Post-prandial administration of the insulin analogue insulin aspart in patients with Type 1 diabetes mellitus

Abstract

Aims: In intensified insulin therapy, the recent development of short-acting insulin analogues with a very rapid onset of action forces a new discussion in terms of the optimal injection-meal interval. This study evaluated prandial glycaemia in patients with Type 1 diabetes following the subcutaneous injection of soluble human insulin (HI) and the insulin analogue insulin aspart (IAsp) at different injection-meal intervals and investigated whether administration of IAsp after the meal might provide satisfactory metabolic control.

Methods: In a randomized, double-blind, double-dummy, four-period crossover study, 20 Type 1 diabetic patients were investigated. Prandial insulin was administered 15 min before the start of the meal (HI(-15min)), immediately before the meal (HI(0min); IAsp(0min)) and 15 min after the start of the meal (IAsp(+15min)).
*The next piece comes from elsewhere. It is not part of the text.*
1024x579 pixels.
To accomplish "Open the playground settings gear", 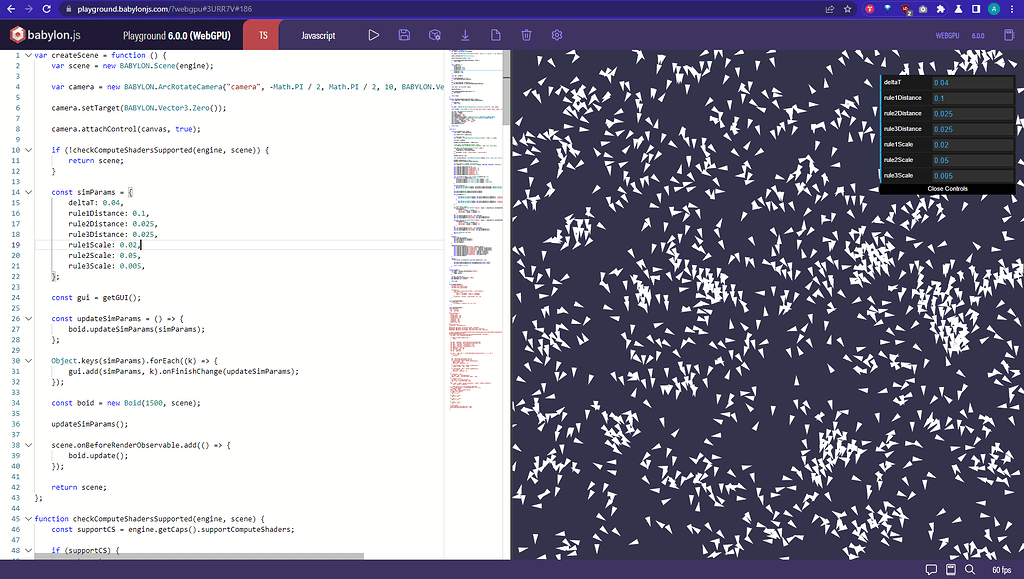I will click(556, 34).

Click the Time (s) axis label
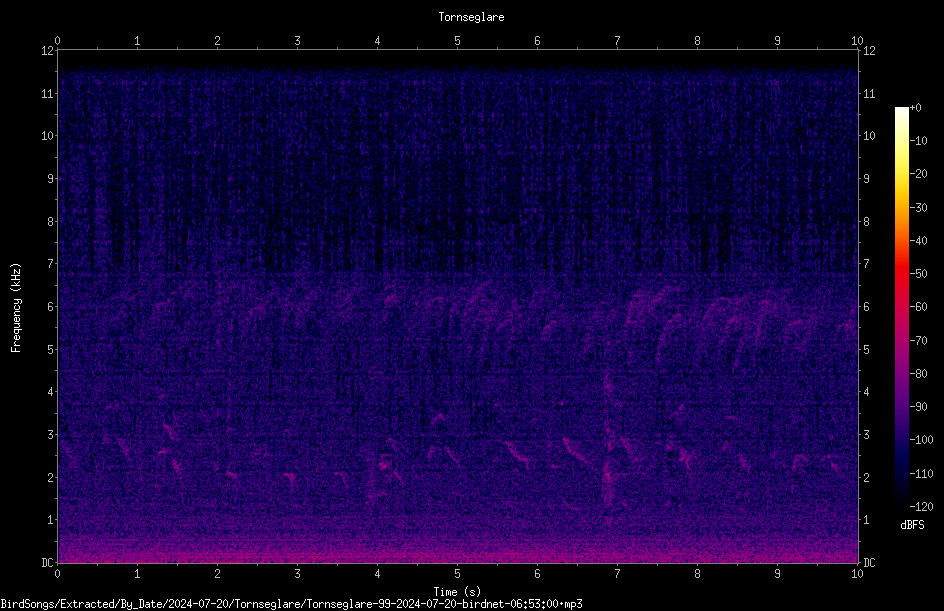pyautogui.click(x=457, y=592)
Results: Plasma glucose excursions from baseline levels during the 4 h (PGexc) were highest with HI(0min) (17.9 mmol.l(-1).h; P < 0.05 vs. other treatments) and were not statistically different for HI(-15min), IAsp(0min) and IAsp(15min) (13.6, 11.9 and 14.2 mmol.l(-1).h, respectively). Maximum concentration of plasma glucose (PGmax) was lowest with IAsp(0min) (11.2 mmol/l; P < 0.05 vs. other treatments). PGmax was comparable with HI(-15min), HI(0min) and IAsp(+15min) (13.3, 14.1 and 13.2 mmol/l, respectively).

Conclusions: With regard to prandial glycaemia IAsp(+15min) is as effective as HI(-5min) and superior to HI(0min). Thus, post-prandial dosing of the insulin analogue IAsp offers an attractive and feasible therapeutic option for well-controlled patients with Type 1 diabetes mellitus.